Gaming: Full-pipeline operations for DeNA China Gaming industry

  • Background

    DeNA is a leading internet services company. As game project lifecycles become shorter, every phase requires real-time and precise control, creating the need for a cost-effective and efficient data operations system.

  • The challenge

    • The company operated two Hadoop clusters (1.0 and 2.0) with a complex architecture, and was hitting bottlenecks in platform stability, security, and elastic scalability.

    • Log sources were diverse and required high real-time capability. The fluentd-based file collection service faced significant performance and stability bottlenecks as log volumes grew.

    • Manual script-based data development led to low business support efficiency, and Hive's computing performance could not meet requirements.

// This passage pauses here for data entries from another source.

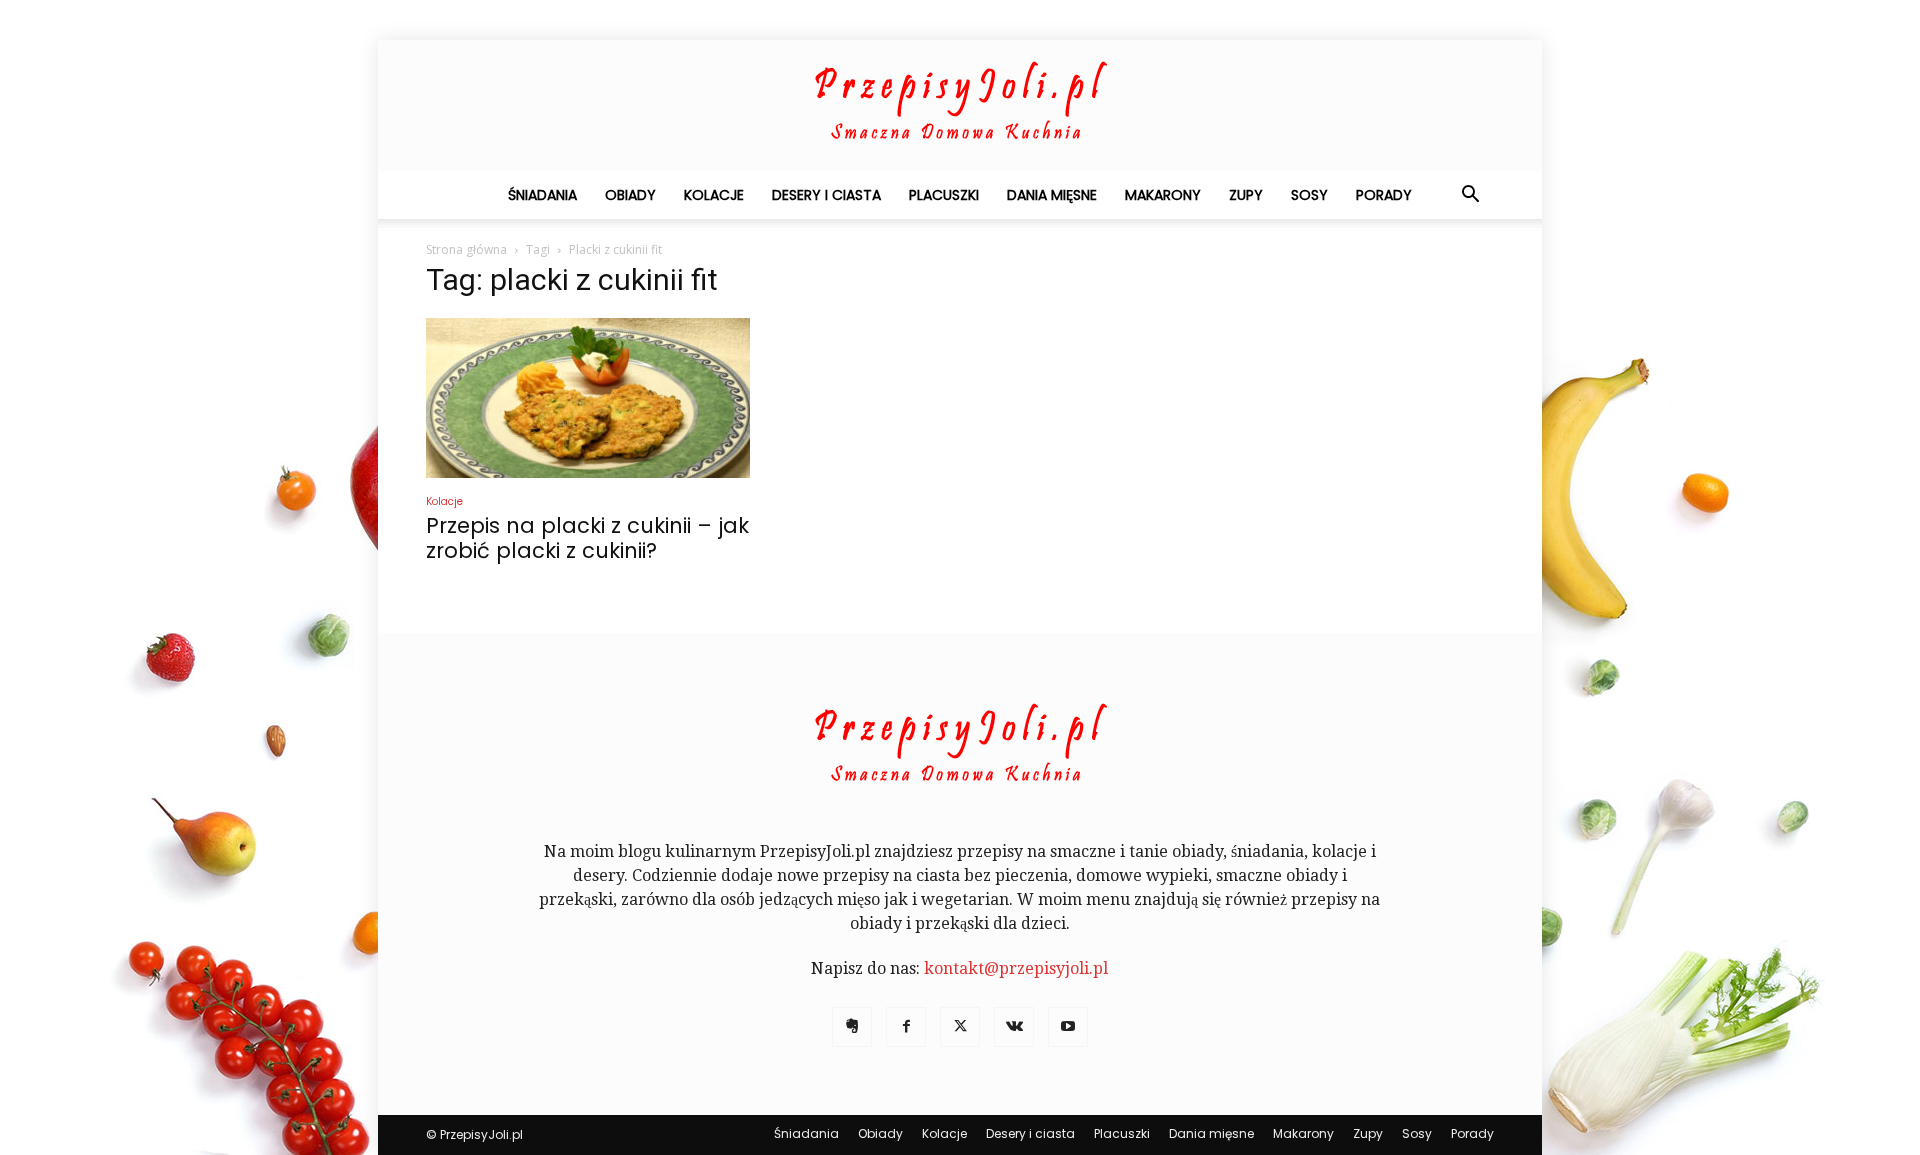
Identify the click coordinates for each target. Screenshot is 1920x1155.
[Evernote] (852, 1027)
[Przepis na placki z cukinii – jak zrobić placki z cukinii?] (588, 398)
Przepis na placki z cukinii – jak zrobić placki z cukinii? (587, 538)
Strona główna (466, 249)
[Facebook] (906, 1027)
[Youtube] (1068, 1027)
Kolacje (714, 195)
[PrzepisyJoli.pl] (960, 106)
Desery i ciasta (826, 195)
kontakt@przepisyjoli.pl (1016, 968)
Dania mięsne (1052, 195)
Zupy (1246, 195)
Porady (1384, 195)
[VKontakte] (1014, 1027)
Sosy (1309, 195)
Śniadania (542, 195)
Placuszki (944, 195)
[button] (1470, 196)
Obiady (630, 195)
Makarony (1163, 195)
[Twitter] (960, 1027)
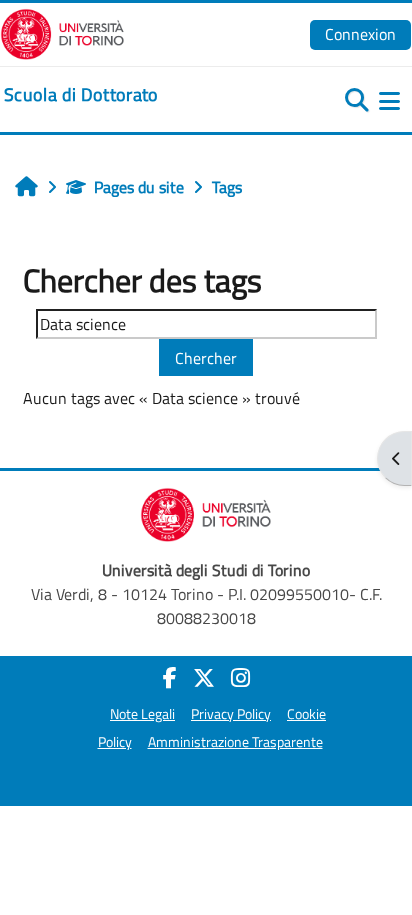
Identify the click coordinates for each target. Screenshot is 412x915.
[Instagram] (240, 678)
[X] (204, 678)
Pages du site (139, 187)
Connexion (360, 34)
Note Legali (142, 714)
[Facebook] (170, 678)
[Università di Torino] (62, 32)
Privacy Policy (231, 714)
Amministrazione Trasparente (235, 742)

  • The solution and benefits

    DeNA China was the first gaming company to use Lightning Cube and MMA tools. Without a dedicated network connection, the company completed the migration of 300 TB+ of incremental RDS data accumulated over 10 years and 50 TB of historical data in just over one month, a project of considerable technical complexity. Compared to the previous Python-based open-source Airflow task management system, DataWorks offers the following advantages:

    • Task management is clear at a glance, with quick error identification and instant navigation to the relevant task code for fixes.

    • With hundreds of data sources for gaming operations, a one-time setup allows reuse across multiple data service requirements, eliminating redundant work.

    • Overall technology abstraction means that resource scheduling and other infrastructure tasks require no extra effort or additional coding, allowing the team to focus on development and management.

    After migration, the Apsara big data platform covered the full gaming data operations pipeline from data collection > storage & computing > real-time/batch analysis.